Statistically speaking, is a Poisson distribution even appropriate? Our model became founded on the realization that the number targets could well per chance even be accurately expressed as a Poisson distribution. If that assumption is misguided, then the model outputs shall be unreliable. Given a Poisson distribution with point out , then the different of occasions in half that time duration follows a Poisson distribution with point out /2. In football terms, in accordance to our Poisson model, there could well per chance peaceable be an equal different of targets within the predominant and 2nd halves. Unfortunately, that doesn’t seem to select upright.

epl_1617_halves = pd.read_csv("")
epl_1617_halves = epl_1617_halves[['FTHG', 'FTAG', 'HTHG', 'HTAG']]
epl_1617_halves['FHgoals'] = epl_1617_halves['HTHG'] + epl_1617_halves['HTAG']
epl_1617_halves['SHgoals'] = epl_1617_halves['FTHG'] + epl_1617_halves['FTAG'] - 
epl_1617_halves = epl_1617_halves[['FHgoals', 'SHgoals']]

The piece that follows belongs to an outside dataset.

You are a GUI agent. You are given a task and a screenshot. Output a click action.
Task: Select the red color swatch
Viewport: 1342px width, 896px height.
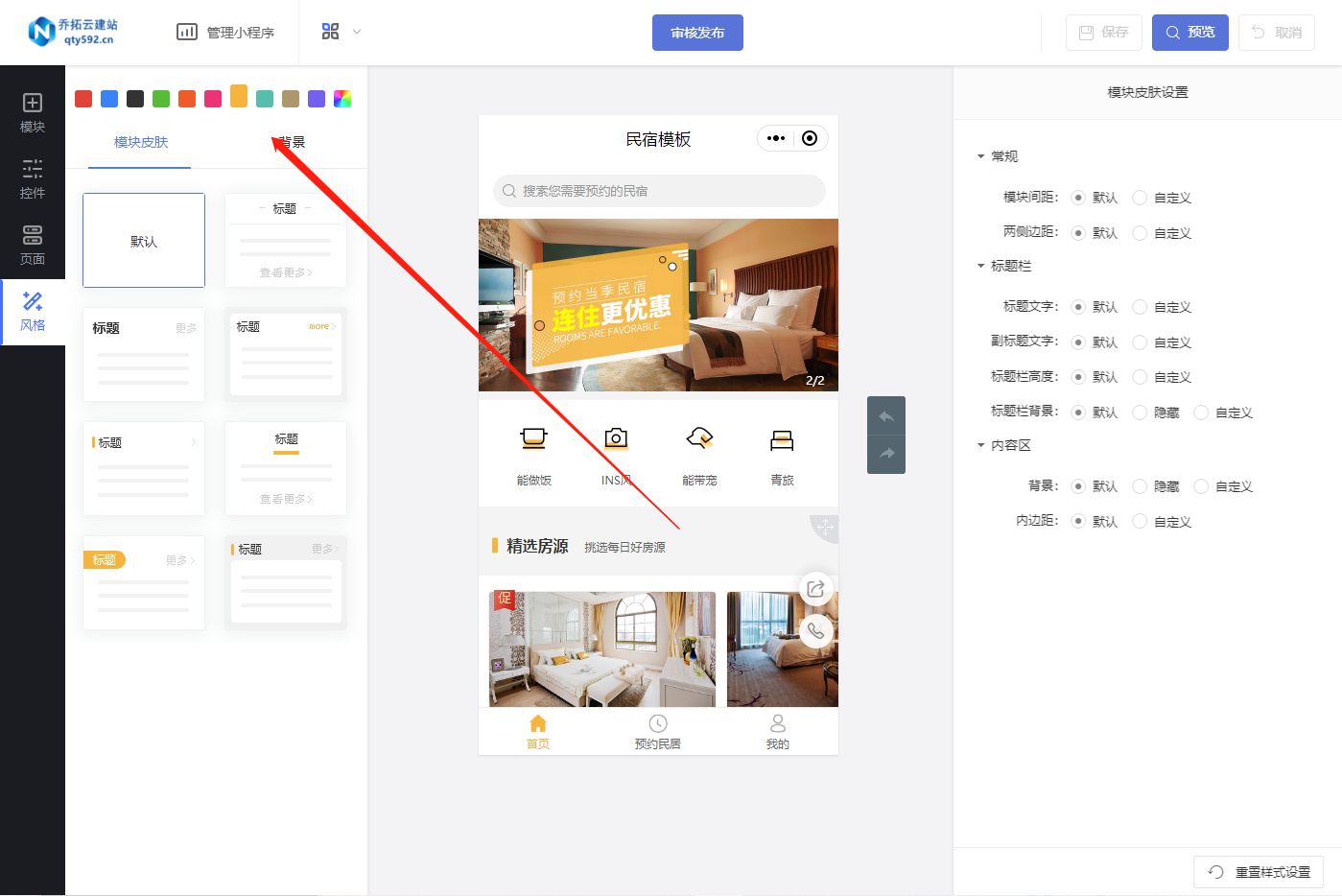[x=82, y=98]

We luxuriate in now irrefutable proof that violates a traditional assumption of our model, rendering this complete submit as pointless as Sunderland!!! Or we are able to create on our coarse first strive. Moderately than a in point of fact easy univariate Poisson model, we also can wish more success with a bivariate Poisson distriubtion. The Weibull distribution has additionally been proposed as a viable different. These also can very smartly be topics for future blog posts.


We constructed a in point of fact easy Poisson model to foretell the implications of English Premier League suits. Despite its inherent flaws, it recreates several parts that could well per chance be a necessity for any predictive football model (dwelling profit, varying offensive strengths and opposition high quality). In conclusion, don’t wager the rent money, however it’s a true starting level for more refined life like objects. Thanks for finding out!

Read More

Leave A Reply

Your email address will not be published.